In your 3DGS setup, these packages form a pipeline:
video/images
→ ffmpeg
→ COLMAP
→ Nerfstudio
→ gsplat
→ 3D Gaussian Splatting result
cmake and ninja are supporting build tools used when some Python/CUDA packages need to compile native code.
1.ffmpeg
ffmpeg is a video and image processing tool.
We need it because your input may be a video recorded by a phone, camera, or robot. 3DGS training does not directly learn from a video file as one continuous file. It usually needs many image frames.
So ffmpeg is used to:
video.mp4 → image_0001.jpg, image_0002.jpg, image_0003.jpg, ...
It can also resize videos/images.
Example:
ffmpeg -i input.mp4 -vf scale=1280:-1 output_720p.mp4
Why it matters for you:
It helps extract and resize frames before camera pose estimation and 3DGS training.
2.colmap
COLMAP is a Structure-from-Motion tool.
It estimates:
- camera poses,
- sparse 3D points,
- camera intrinsics if needed.
For 3DGS, this is very important.
3DGS needs to know:
For image 0001, where was the camera?
For image 0002, where was the camera?
For image 0003, where was the camera?
COLMAP provides this information.
The general flow is:
images
→ feature extraction
→ feature matching
→ sparse reconstruction
→ camera poses + sparse point cloud
Why it matters for you:
Without camera poses, 3DGS cannot correctly connect different images into one 3D scene.
3.cmake
cmake is a build configuration tool.
Some 3DGS-related packages contain C++ or CUDA code. Python alone is not fast enough for some operations, especially GPU rasterization.
cmake helps prepare the build process for compiled code.

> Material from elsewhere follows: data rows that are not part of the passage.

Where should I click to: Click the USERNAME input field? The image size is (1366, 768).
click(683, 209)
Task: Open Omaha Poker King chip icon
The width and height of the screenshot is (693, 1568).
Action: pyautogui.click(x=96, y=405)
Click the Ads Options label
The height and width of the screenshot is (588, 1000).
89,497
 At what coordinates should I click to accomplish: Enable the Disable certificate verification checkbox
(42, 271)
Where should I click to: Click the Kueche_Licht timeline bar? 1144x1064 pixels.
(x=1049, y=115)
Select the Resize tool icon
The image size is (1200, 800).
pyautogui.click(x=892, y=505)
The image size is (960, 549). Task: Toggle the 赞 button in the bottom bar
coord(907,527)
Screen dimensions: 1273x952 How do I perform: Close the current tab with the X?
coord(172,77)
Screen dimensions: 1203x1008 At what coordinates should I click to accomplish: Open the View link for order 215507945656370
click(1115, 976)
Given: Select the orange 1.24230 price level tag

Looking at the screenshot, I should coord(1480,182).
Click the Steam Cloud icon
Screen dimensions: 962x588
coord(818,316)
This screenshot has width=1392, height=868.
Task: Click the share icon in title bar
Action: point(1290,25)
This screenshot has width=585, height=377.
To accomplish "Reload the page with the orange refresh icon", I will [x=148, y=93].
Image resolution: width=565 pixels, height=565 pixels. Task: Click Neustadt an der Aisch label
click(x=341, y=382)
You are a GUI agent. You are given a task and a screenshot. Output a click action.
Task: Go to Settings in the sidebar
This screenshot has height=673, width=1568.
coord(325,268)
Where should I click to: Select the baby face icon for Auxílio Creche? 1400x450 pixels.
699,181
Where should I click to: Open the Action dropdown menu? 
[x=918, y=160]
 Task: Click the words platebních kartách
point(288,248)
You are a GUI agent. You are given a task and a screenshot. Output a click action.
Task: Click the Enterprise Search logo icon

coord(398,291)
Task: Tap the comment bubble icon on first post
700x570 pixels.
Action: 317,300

It answers questions such as:
Where is CUDA?
Where is the compiler?
Which source files should be compiled?
Which libraries should be linked?
Why it matters for you:
It is needed when installing or compiling packages that include C++/CUDA extensions.
4.ninja
ninja is a fast build system.
If cmake prepares the build instructions, ninja executes them quickly.
Simple comparison:
cmake = prepares the build plan
ninja = performs the compilation
Why it matters for you:
It helps compile CUDA/C++ extensions faster and more reliably.
5.nerfstudio
Nerfstudio is the main framework we use.
It provides the complete training and viewing pipeline.
It gives you commands such as:
ns-process-data
ns-train
ns-viewer
ns-export
For your 3DGS test, we use:
ns-process-data video ...
to process videos/images and run COLMAP, and:
ns-train splatfacto ...
to train 3D Gaussian Splatting.
Why it matters for you:
Nerfstudio is the user-friendly framework that connects data processing, camera pose estimation, 3DGS training, and visualization.
6.gsplat
gsplat is the CUDA-accelerated Gaussian Splatting backend.
3DGS needs to render many 3D Gaussians very fast. This operation is computationally heavy. gsplat provides efficient GPU code for this.
Nerfstudio’s splatfacto method uses gsplat for fast Gaussian rasterization.
Simple explanation:
Nerfstudio = training framework
Splatfacto = Nerfstudio’s 3DGS method
gsplat = fast CUDA renderer used by Splatfacto
Why it matters for you:
It makes 3DGS training and rendering fast enough to be practical.
7. How they work together
For a video input, the workflow is:
1. ffmpeg
extracts frames from video
2. COLMAP
estimates camera poses and sparse 3D points
3. Nerfstudio
organizes data and starts training
4. gsplat
renders Gaussians efficiently during training
5. cmake + ninja
help compile required CUDA/C++ components when needed
For an image input, the workflow is similar, but ffmpeg may only be used for resizing:
images
→ COLMAP
→ Nerfstudio
→ gsplat
→ 3DGS result
8. Simple analogy
Think of building a 3DGS scene like making a robot map from a video.
| Package | Role | Simple analogy |
| ------------ | ---------------------- | -------------------------------- |
| ffmpeg | extracts frames | cuts video into photos |
| COLMAP | estimates camera poses | finds where each photo was taken |
| cmake | prepares compilation | prepares construction plan |
| ninja | compiles code | builds the machine parts |
| Nerfstudio | main framework | project manager |
| gsplat | fast Gaussian renderer | GPU engine |
9. One-sentence summary
ffmpeg prepares video frames, COLMAP estimates camera poses, Nerfstudio manages the 3DGS training pipeline, gsplatperforms fast Gaussian rendering on the GPU, and cmake/ninja help compile the required C++/CUDA components.